L'A propose une interprétation biblique des Pensées. Ignorant
l'hébreu et peu soucieux d'exégèse historico-critique, Pascal
présente son apologétique à la manière traditionnelle et
tridentine, dans la lignée des Pères (Augustin, Bernard…). L'A.T.,
avec ses prophéties (Serviteur souffrant…) et ses miracles (passage
de la Mer Rouge…), est une figure, ou une peinture, du N.T., qui en
donne la clé. Faisant fi du sens littéral, considéré comme
extérieur (les traductions pascaliennes relèvent parfois de la
transposition), P. s'attache au sens spirituel, figuré, moral,
eschatologique… un sens mystique qui décèle, au-delà de la preuve,
des correspondances entre les deux Testaments: la Loi appelle son
exaucement dans l'évangile. Guidé par la doctrine paulinienne,
inspiré par la spiritualité johannique, l'interprète du message
biblique doit sans cesse, dans une lecture priante, en dégager la
signification: il n'est de présence à la vérité que dans la
charité. Les yeux intérieurs, ordonnés à la beauté et à la sagesse,
reconnaissent dans l'histoire, tant profane que sacrée, une
orientation cachée vers le Messie. Le coeur, purifié par la grâce,
accueille le divin. C'est lui qui discerne dans l'Écriture la
vérité du message christique, et en devient témoin. Le Messie est
le critère de partage entre les «juifs terrestres» et les saints
juifs (David…) qui étaient de vrais témoins parce qu'ils vivaient
dans l'attente christique… L'exégèse pascalienne a ses lacunes: P.

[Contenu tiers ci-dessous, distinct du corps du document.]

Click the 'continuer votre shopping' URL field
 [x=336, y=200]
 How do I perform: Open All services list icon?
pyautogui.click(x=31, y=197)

ignore le côté humain de la rédaction des textes bibliques; il en
adopte ingénument les indications chronologiques, accepte la
paternité mosaïque du Pentateuque… Il se trouve handicapé par son
esprit de géométrie qui recherche une démonstration logique, et par
sa théologie janséniste qui accentue les conséquences du péché
originel. Que dire du style? Pascal, qui se corrigeait beaucoup (en
témoignent les nombreuses variantes des Pensées à la recherche de
la justesse et de l'économie des mots), tout en adoptant les
procédés de la poésie hébraïque (le parallélisme sémitique, la
juxtaposition accumulatrice…) cherche, par sa clarté, sa brièveté,
son intensité, à imiter la simplicité rhétorique du Christ. La
présente étude, d'une grande érudition et d'un intérêt soutenu, est
émaillé d'innombrables citations, d'importance inégale. Le lecteur
curieux d'en connaître l'origine recherchera courageusement les
noms des auteurs, systématiquement relégués en fin de chapitres. -
P. Detienne, S.J.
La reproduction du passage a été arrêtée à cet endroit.